WHAT THIS TASK INVOLVES:
Calculate how many lines in the following records hold the word "agent", and report that number without comment.

RECORDS PROVIDED:
════════════════
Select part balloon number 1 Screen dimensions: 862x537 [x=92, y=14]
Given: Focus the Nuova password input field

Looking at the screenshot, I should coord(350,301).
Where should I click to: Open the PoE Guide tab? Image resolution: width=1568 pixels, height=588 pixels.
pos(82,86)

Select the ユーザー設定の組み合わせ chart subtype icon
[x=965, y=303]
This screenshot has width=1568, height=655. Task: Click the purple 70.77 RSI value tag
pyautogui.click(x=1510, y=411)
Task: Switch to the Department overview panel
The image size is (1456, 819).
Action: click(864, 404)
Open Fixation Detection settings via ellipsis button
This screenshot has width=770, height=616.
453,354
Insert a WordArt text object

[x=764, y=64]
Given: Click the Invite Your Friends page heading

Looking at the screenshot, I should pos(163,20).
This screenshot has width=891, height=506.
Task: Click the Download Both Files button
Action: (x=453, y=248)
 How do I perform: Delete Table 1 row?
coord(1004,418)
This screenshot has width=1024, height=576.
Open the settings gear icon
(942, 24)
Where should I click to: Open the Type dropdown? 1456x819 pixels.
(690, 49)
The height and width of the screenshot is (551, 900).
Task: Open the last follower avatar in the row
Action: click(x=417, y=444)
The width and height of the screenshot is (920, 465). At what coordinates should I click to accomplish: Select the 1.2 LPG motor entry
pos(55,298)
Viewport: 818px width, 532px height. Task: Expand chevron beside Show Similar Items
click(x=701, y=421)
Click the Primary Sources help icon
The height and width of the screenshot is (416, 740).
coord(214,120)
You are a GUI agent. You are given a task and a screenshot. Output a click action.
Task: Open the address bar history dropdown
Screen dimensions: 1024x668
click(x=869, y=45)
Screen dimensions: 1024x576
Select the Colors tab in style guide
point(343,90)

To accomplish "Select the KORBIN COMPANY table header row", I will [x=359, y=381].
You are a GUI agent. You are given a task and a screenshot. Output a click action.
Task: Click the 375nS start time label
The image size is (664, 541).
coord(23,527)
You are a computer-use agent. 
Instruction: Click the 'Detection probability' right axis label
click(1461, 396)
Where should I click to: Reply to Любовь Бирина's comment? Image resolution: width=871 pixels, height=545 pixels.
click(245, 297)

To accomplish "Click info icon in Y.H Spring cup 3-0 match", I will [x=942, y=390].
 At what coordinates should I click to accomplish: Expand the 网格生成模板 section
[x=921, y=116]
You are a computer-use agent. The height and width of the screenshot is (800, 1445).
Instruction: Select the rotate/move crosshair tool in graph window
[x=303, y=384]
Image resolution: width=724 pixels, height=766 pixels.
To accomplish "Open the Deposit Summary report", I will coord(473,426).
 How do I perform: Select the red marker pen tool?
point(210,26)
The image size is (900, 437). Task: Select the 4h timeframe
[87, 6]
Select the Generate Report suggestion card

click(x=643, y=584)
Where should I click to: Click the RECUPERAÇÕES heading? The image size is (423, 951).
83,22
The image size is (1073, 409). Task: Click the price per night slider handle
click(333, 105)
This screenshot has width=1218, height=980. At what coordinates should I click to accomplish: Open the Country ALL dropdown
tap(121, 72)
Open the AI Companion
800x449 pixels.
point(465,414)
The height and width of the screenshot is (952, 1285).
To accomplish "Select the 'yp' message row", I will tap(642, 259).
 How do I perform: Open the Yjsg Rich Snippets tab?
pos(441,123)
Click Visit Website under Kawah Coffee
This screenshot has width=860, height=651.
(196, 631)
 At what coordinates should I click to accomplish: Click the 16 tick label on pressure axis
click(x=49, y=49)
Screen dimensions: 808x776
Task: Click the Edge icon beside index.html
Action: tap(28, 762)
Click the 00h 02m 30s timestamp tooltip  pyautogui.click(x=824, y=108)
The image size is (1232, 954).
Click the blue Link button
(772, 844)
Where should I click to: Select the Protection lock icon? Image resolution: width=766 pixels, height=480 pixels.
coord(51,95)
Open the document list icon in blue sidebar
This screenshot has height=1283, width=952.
════════════════
SOLUTION:
4